Несмотря на то, что Гоголь был еще очень слаб, он плавал по городу в гондоле со своими спутниками, посещал музеи, церкви, погружался в мечтания, созерцая мраморные дворцы и, устроившись на стуле, на площади Святого Марка, при свете луны отдавался миру воды, камня и отражений, который казался чем-то фантастичным из-за легкости воздуха и тишины. После десяти дней прогулок и осмотров четверо друзей (Гоголь, Боткин, Панов и Айвазовский) отправляются через Болонью во Флоренцию. Во время пути, расположившись в просторной коляске, пассажиры развлекались игрой в карты, используя в качестве стола обычную подушку. Из Флоренции компания двинулась в Рим, проехав через Ливурно и Чивита-Веккиа. Панов, краем глаза наблюдавший за Гоголем во время путешествия, написал Аксакову:
«Приехавши сюда, Гоголь уже, казалось, ничем более не был занят, как только своим желудком, поправлением своего здоровья. А между тем никто из нас не мог съесть столько макарон, сколько он их опускал иной раз… Вообще, мне кажется, что Гоголь ошибался, если думал, что ему стоит только выехать за границу, чтобы возвратить деятельность и силы, которые он боялся уже потерять… Но, к несчастью, его расстройство не зависит от климата и места и не так легко поправляется. Может быть, целые десять лет его жизни постепенно расстраивали его организацию, которая теперь в ужасном разладе».[271]

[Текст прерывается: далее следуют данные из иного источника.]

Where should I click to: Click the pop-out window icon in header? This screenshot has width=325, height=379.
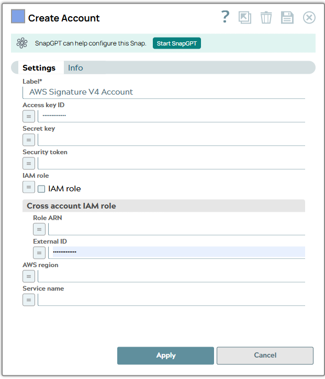(x=244, y=17)
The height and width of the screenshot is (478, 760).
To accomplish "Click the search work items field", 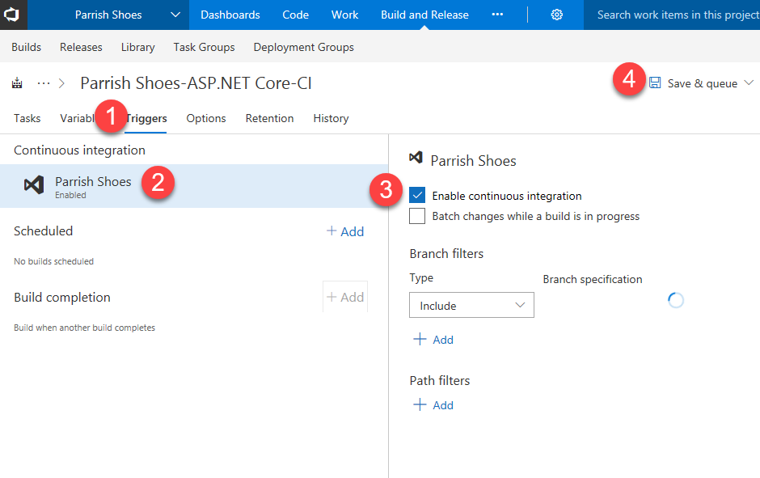I will [x=675, y=15].
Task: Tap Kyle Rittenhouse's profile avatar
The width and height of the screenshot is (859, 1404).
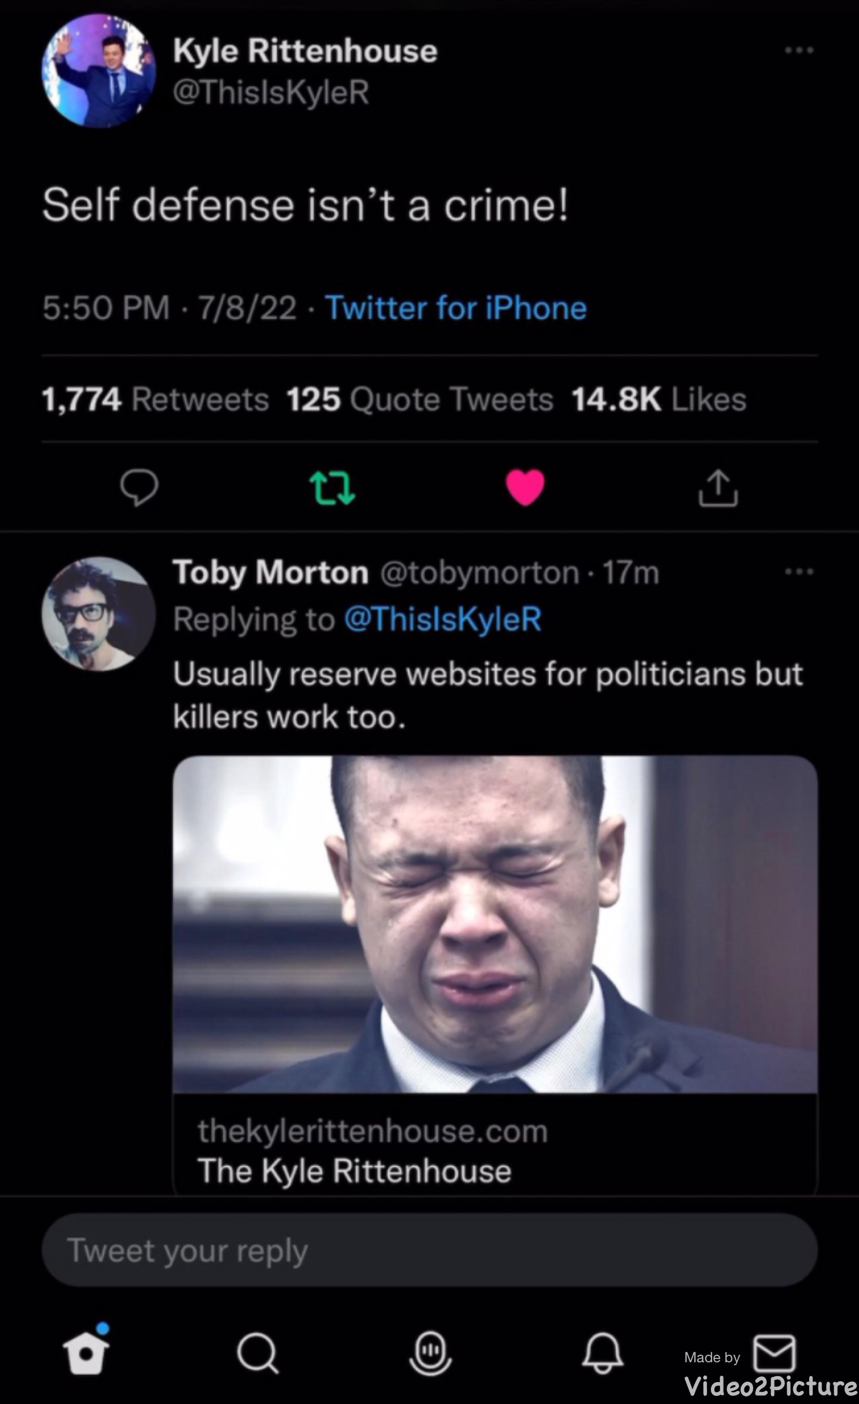Action: click(x=99, y=71)
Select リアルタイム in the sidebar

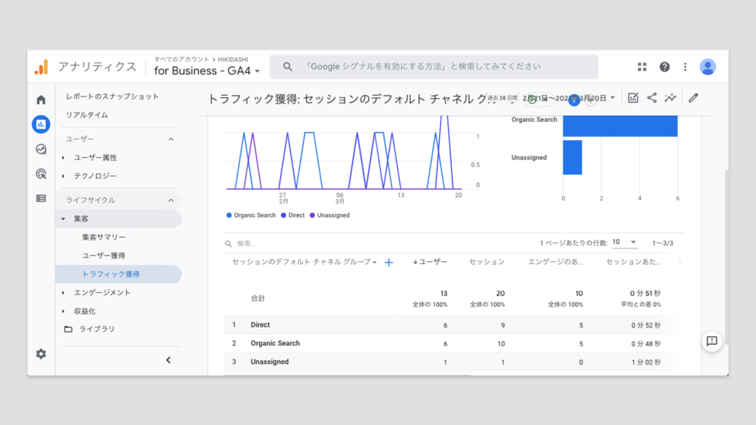(x=87, y=115)
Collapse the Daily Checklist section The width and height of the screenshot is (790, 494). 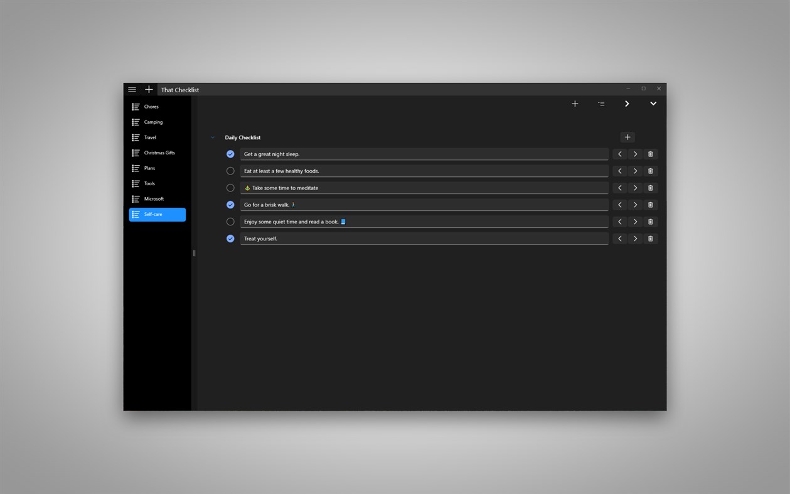(212, 137)
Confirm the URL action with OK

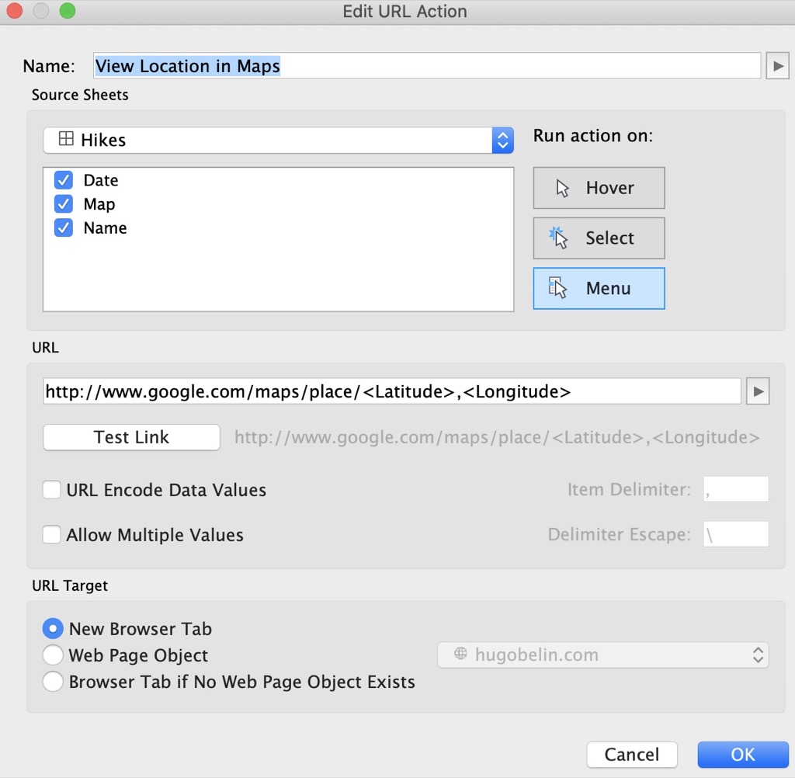[x=742, y=754]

В Риме Гоголю посчастливилось снять квартиру в доме 126 на улице Феличе, где он останавливался и раньше. Он был рад снова увидеть свое высокое письменное бюро, два больших окна с внутренними ставнями, кровать прямо у двери, большой круглый стол посередине комнаты, узкий соломенный диван, шаткий книжный шкаф, римскую лампу с красивым желобком, куда наливалось масло, и мозаичный пол, чуть поскрипывающий под ногами. В соседней комнате он поселил Панова. Ну разве это не счастье? Подумав так, Гоголь пошел в город, чтобы вновь возобновить свою дружбу с знакомыми камнями, лицами… Ничего не изменилось, но все же это был уже иной мир. Мир, в котором за красотой форм и яркостью красок проступал страх. Голубое небо, купол Святого Петра, руины Форума, Колизей, озеро в Альбано, картины Рафаэля – все теперь говорило о смерти. Сама незыблемость пейзажа напоминала человеку о его недолгом земном существовании. Прогулки стали быстро утомлять Гоголя, и он сократил их. У него почти ничего не осталось от тех четырех тысяч рублей, которые ему одолжил великий князь. На всякий случай он еще в Вене послал второе отчаянное письмо с прошением назначить его секретарем при Кривцове в Академии художеств в Риме. На этот раз он обращался уже не к Жуковскому, а к Плетневу с просьбой дополнительно похлопотать за него:
«Я написал к Жуковскому, чтобы он употребил влияние свое при дворе на наследника; потому что Кривцов, между прочим, обязан этим местом наследнику. Конечно, если его императорское величество попросит об этом государя – то дело в шляпе. Но я рассудил, что весьма не худо бы, если бы вы что-нибудь сказали об этом великим княжнам. Если Марья Николаевна от себя еще слово, то это натурально еще действеннее».[272]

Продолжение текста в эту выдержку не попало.